I thought I was a bit of a Splunk pro, but just goes to show there's always something to learn and this one was so simple it's a little embarrassing 😳
Imagine you have a very large lookup with 5 million+ rows (in my case a KV store, containing an extract from Maxmind DB with some other internal references added).
If you want to do a CIDR match on this, you set up a lookup definition with Match Type "CIDR(network)". Now run your query (IP address obfuscated in example)
| makeresults
| eval ip4 = "127.0.0.1"
| lookup maxmind network AS ip4
For me on Splunk Cloud, this takes around 50 seconds, and I contacted Splunk Support for some assistance in making this viable (50 seconds just way too high).
I already understood that the issue is that the cidrmatch has to run on every single row - I added a pre filter to my lookup definition and proved that with the pre filter it ran much much faster, but obviously that limited it's use to just the filtered rows.

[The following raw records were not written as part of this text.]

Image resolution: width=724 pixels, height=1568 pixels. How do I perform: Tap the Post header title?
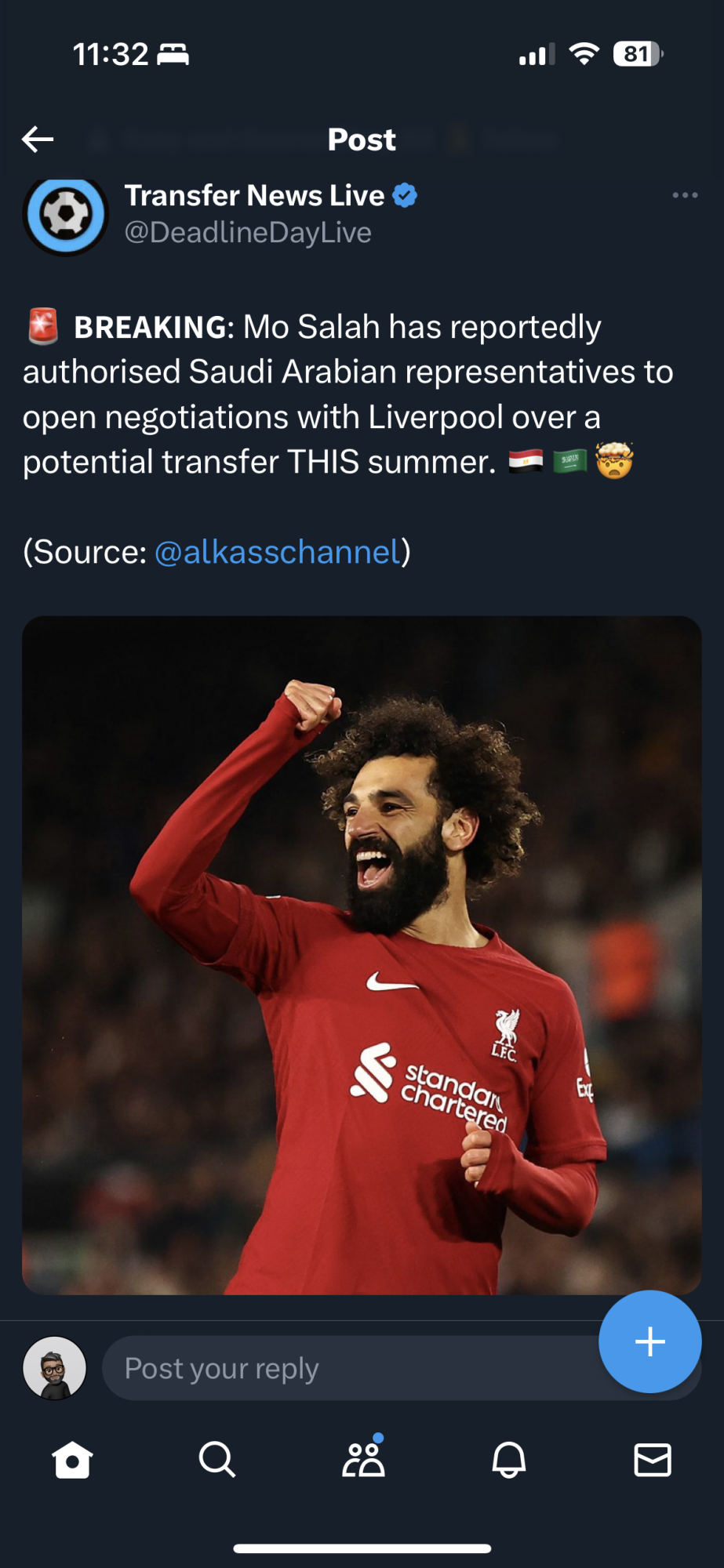tap(362, 140)
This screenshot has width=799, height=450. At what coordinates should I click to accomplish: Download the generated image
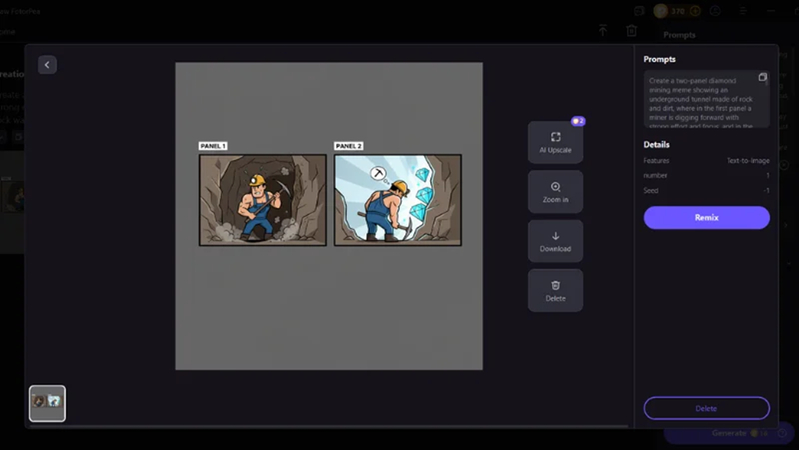coord(555,241)

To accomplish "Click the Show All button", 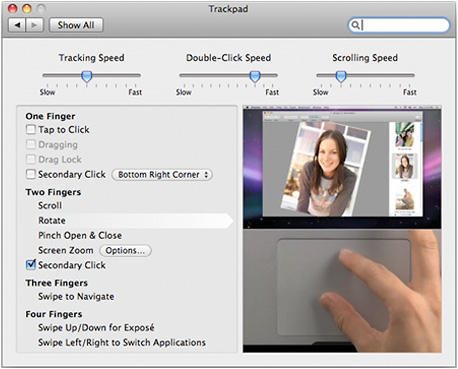I will [x=76, y=25].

I tried messing around with inputlookup, but couldn't get it any better
| inputlookup maxmind
| where country_name="Japan" city_name="Osaka"
This still took the same ~50 seconds to run
Of course if I had of read the documentation properly, I would have seen that "where" is actually an argument of the inputlookup clause. Changing this to:
| inputlookup maxmind where country_name="Japan" city_name="Osaka"
Made all the difference - this now runs in 5-7 seconds as the WHERE clause is now running the same as if you had added the pre-filter to the lookup definition.
To use this in a search to enrich other data, you can use:
| makeresults
| eval ip4 = "127.0.0.1"
| appendcols
[| inputlookup maxmind where country_name="Japan" city_name="Osaka"]
| where cidrmatch(network, ip4)
Obviously, the tighter you can get your WHERE clause the faster this runs - you can also use accelerated fields in your lookup (if using KV store) to further enhance, this will depend entirely on your data and how you can filter it down to the smallest possible data set before continuing.
For me, using the same 5 million row KV store and maxmind data as my example
| makeresults
| eval ip4 = "127.0.0.1"
| appendcols
[| inputlookup maxmind where country_name="Japan" city_name="Osaka" postal_code="541-0051" network_cidr="127.0.*"]
| where cidrmatch(network, ip4)
runs in ~0.179 seconds [using actual IP address, not the fake one above]. Your mileage may vary, but I hope this helps someone else trying to figure this out.
I haven't tried the same with a CSV lookup, but I imagine it would be very similar.